Goal =>
Write the next few sentences of the news report below on Manpreet Badal merging his party with the Congress in Punjab, picking up after its final sentence about ending the drug menace.

Document segment =>
====

Amarinder Singh, who will lead the party's campaign in the state, said the Congress had lost the last two assembly polls by a very slender margin and the party was working towards alliances.
He identified the Left parties and the Bahujan Samaj Party as potential allies, saying that merger of the PPP had been concluded.
"We are very happy. Manpreet Badal has merged his party with us... Hope we will be able to forge a strong alliance for the election," he said, adding Manpreet Badal underplays his position but he has a pan-Punjab image and his party was present in all districts.
Manpreet Badal said his party was merging with the Congress unconditionally.
Noting that he had been the youngest legislator and youngest finance minister in Punjab, he said he had parted ways with the Shiromani Akali Dal-led government in 2010 following differences with its leadership and had floated a new party in 2011.
He said that Punjab was once the leading states of the country but had badly lost its position.
Manpreet Badal, who fought the 2014 Lok Sabha election as a Congress candidate from Bathinda against Harsimrat Kaur Badal, the wife of his first cousin and Deputy Chief Minister Sukhbir Singh Badal, and lost narrowly, said that merger talks had been in the works for some months.
He said he met Congress vice president Rahul Gandhi thrice and his emphasis was "on agenda of Punjab".
"How will you turnover Punjab, that was the agenda. We submitted a 11-point memorandum and the Congress accepted it and said it was it” own agenda also," said Manpreet Badal.
"We felt Congress will be good, right and only platform. We were treated with a lot of respect. They won our hearts," he added.
Elaborating on the agenda, he said putting an end to drug menace was the top priority.

====

Information shown =>
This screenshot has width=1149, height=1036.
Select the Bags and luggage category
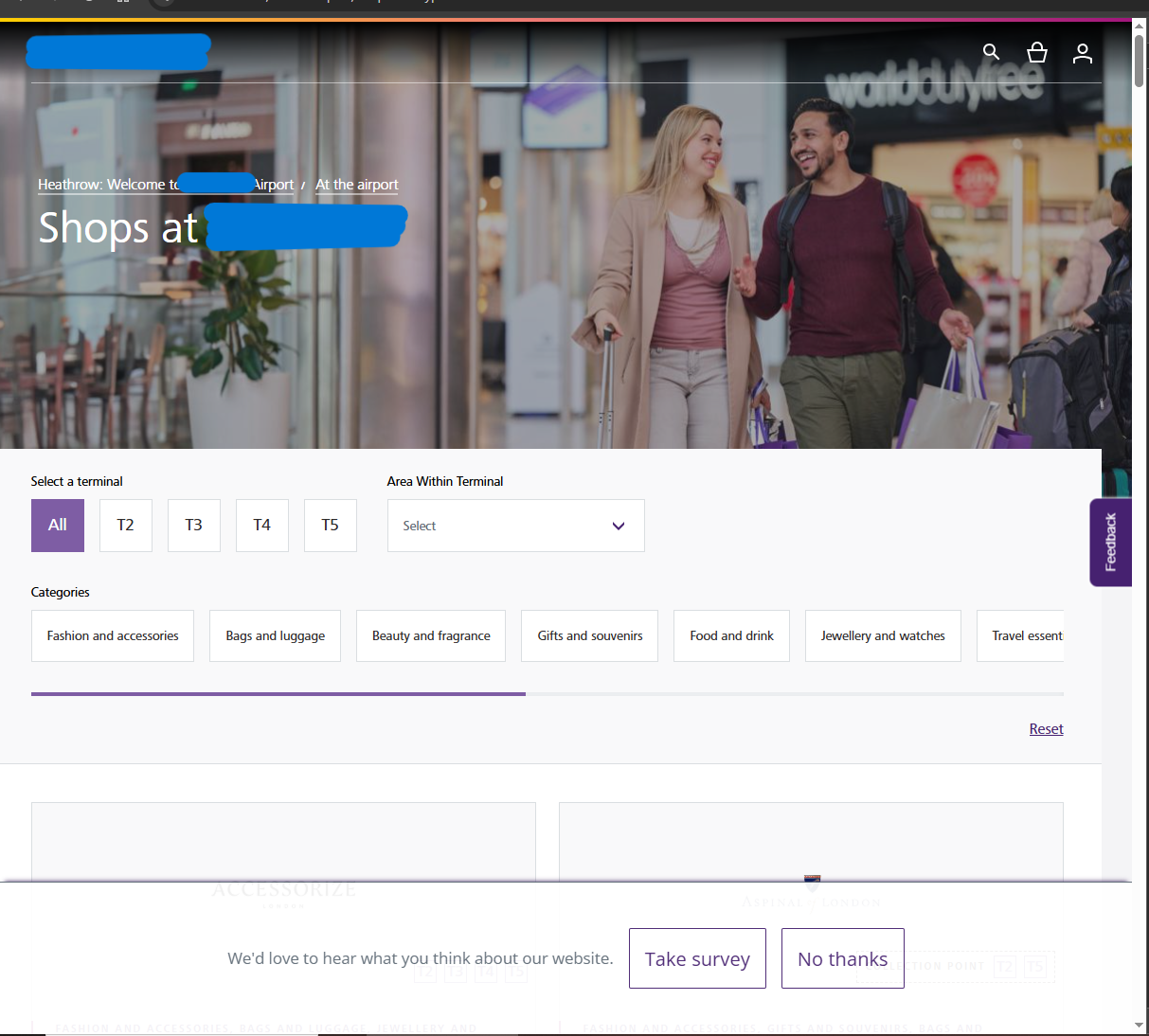tap(275, 636)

====

Output =>
The agenda also includes a "decisive end to VIP, VVIP, VVVIP culture in the state", removing nepotism and favouritism in government, bringing agriculture to the forefront, check rapid decline in state's finances, zero-tolerance for corruption, transparent recruitments and ending stranglehold of a few individuals and families on state's "natural resources".
Asked why PPP did not join hands with the Aam Aadmi Party, Manpreet Badal said that "they do not have a blueprint to turn around Punjab".
"We felt Congress is a bigger, better, more experienced platform. Our effort will be to form a Congress government," he said.
He also expressed happiness over Congress commitment to quickly put an end to the drug menace in the state.
The PPP earlier formed an alliance with the Left and other smaller parties under the banner of 'Sanjha Morcha' just before the January 2012 assembly elections in Punjab but none of them won any seat.
However, the PPP garnered a six percent vote share, playing a spoilsport for the Congress that ended up with 46 seats as against 56 of the Shiromani Akali Dal and 12 of the Bharatiya Janata Party. Three seats in the 117-member assembly were won by Independents.
The Congress and the PPP had subsequently announced an alliance in March 2014 for elections to the state's 13 Lok Sabha seats.